Als Nächstes rückt er die Teeschale vor, dann nimmt er mit der rechten Hand den Schöpflöffel (Hishaku), greift ihn mit der linken Hand, um nun mit der rechten Hand den Deckel des Kessels abzuheben, abtropfen zu lassen und auf den Untersetzer (Futaoki) abzusetzen. Dann nimmt er das weiße Leinentuch (茶きん, Chakin) aus der Teeschale und setzt es auf den Deckel des Kessels. Nun entnimmt er mit dem Schöpflöffel heißes Wasser aus dem Kessel und gießt es in die Teeschale, als Nächstes wird der Teebesen in dem heißen Wasser geschmeidig gemacht und geprüft. Das heiße Wasser, das nun die Teeschale vorgewärmt hat, wird in das Kensui – das Brauchwassergefäß – entleert. Nun wird die Teeschale mit dem weißen Leinentuch gereinigt und trocken gewischt. Mit einem "Douzou okashi o" wird der Gast aufgefordert Süßigkeiten zu nehmen.

Der Gastgeber nimmt nun die Natsume mit dem Pulvertee für den dünnen Tee und den Teebambuslöffel, öffnet den Teebehälter und legt den Deckel vor seinem rechten Knie ab, entnimmt mit Hilfe des Teebambuslöffels pulverisierten Tee (Matcha), gibt ihn in die Teeschale und gießt heißes Wasser, welches in dem Kama über Holzkohle erhitzt wurde, hinzu. Nach dem Aufguss schlägt er mit einem Bambusbesen, dem Chasen, den relativ dickflüssigen Tee schaumig (nur in der Urasenke-Schule wird ein dicker Schaum geschlagen, Omotosenke vermeidet allzu viel Schaum).

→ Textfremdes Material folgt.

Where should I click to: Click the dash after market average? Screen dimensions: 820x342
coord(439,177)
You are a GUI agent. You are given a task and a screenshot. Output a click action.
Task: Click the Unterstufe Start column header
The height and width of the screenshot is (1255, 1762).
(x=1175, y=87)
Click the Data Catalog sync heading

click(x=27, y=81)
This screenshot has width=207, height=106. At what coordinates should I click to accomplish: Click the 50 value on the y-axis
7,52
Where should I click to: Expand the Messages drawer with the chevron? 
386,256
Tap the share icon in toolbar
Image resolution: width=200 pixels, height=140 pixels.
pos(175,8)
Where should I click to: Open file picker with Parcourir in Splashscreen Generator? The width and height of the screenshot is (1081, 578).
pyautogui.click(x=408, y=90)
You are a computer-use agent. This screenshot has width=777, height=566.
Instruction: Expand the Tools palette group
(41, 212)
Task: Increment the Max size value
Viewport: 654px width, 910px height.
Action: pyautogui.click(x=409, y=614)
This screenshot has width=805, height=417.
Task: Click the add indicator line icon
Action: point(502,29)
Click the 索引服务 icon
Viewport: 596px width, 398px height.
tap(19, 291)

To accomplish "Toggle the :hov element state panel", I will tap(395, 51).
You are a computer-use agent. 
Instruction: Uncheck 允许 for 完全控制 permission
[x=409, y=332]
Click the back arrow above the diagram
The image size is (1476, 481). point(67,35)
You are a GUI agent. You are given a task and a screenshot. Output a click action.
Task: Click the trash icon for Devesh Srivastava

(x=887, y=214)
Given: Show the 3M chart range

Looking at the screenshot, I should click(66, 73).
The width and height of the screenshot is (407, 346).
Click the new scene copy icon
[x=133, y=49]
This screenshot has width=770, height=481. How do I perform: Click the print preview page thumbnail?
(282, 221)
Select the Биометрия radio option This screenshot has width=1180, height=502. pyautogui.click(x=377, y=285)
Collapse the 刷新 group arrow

Der Gastgeber reicht dem Hauptgast die Teeschale, die dieser mit einer Verbeugung annimmt. Mit einer Geste bietet der Hauptgast seinem Sitznachbarn die Schale an, aber der lehnt ab und bittet den Hauptgast zuerst zu trinken. Der dreht zweimal (ja, das ist sehr wichtig!) die Schale in seiner Hand, und trinkt den Tee in etwa drei Schlucken. Die Schale geht zurück zum Gastgeber, der die Schale reinigt und den nächsten Tee bereitet. Reihum wird nun so der Tee den Anwesenden gereicht. Parallelen zum christlichen Abendmahl sind rein zufälliger Natur. Während dieses Rituals herrscht meistens Schweigen, das anschließend gebrochen wird, um sich über die verwendete Teesorte und deren typischerweise poetischen Namen zu erkundigen, sowie die Dougu zu bestaunen. In manchen Zeremonien wird nur Usucha gereicht, so wie es hier beschrieben ist. Koicha, der dicke Tee, wird in einer anderen Zeremonie zubereitet. Er ist so dick, dass er nicht getrunken wird, sondern "gegessen" werden muss. Hier bereitet der Gastgeber nur eine einzige Schale für alle Gäste zu. Jeder trinkt drei kleine Schlücke und gibt dann die Teeschale weiter. Falls Koicha (dicker Tee) gereicht wurde, wird in der Regel im Anschluss auch Usucha (dünner Tee) bereitet. Nach der kleinen Konversation, bei der gewöhnlich keine Themen von außerhalb des Teezimmers angesprochen werden, klingt die Teezeremonie aus.

Puuh, hört sich nach Stress an. Ist es aber nicht. Dass sich der Teezeremonienmeister einer jahrelangen Ausbildung unterziehen muss (ähnlich dem Sushichef), erschließt sich anhand der Komplexität der Zeremonie. Lebenslanges Lernen um Tee zuzubereiten. Für uns ein sehr nachhaltiges Erlebnis und defenitiv empfehlenswert für jeden, der sich für japanische Traditionen interessiert.